== GIVEN RECORDS ==

────────────────

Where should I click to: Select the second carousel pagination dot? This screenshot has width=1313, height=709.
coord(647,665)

────────────────

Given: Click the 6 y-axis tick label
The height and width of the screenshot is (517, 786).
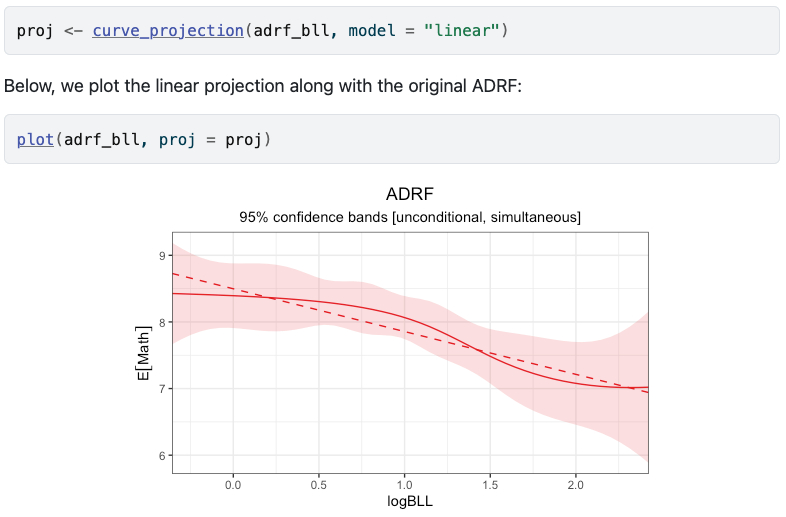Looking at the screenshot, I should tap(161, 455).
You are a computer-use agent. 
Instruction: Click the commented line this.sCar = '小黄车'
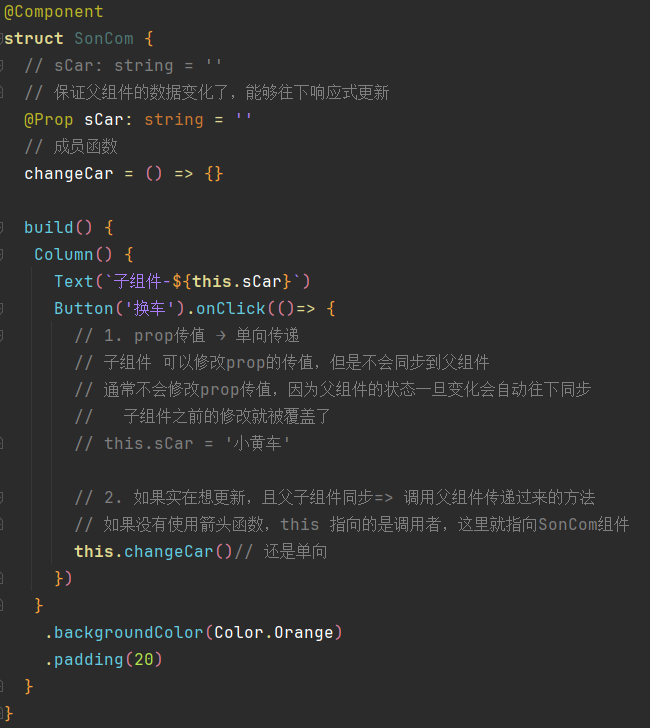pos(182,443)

────────────────

== CHALLENGE ==
Copy out the material from the line with "Where should I" to the line with "coord(647,665)" in full, and shift every coordinate in the answers by adding 99 to each number.

== SOLUTION TO THIS TASK ==
Where should I click to: Select the second carousel pagination dot? This screenshot has width=1313, height=709.
coord(746,764)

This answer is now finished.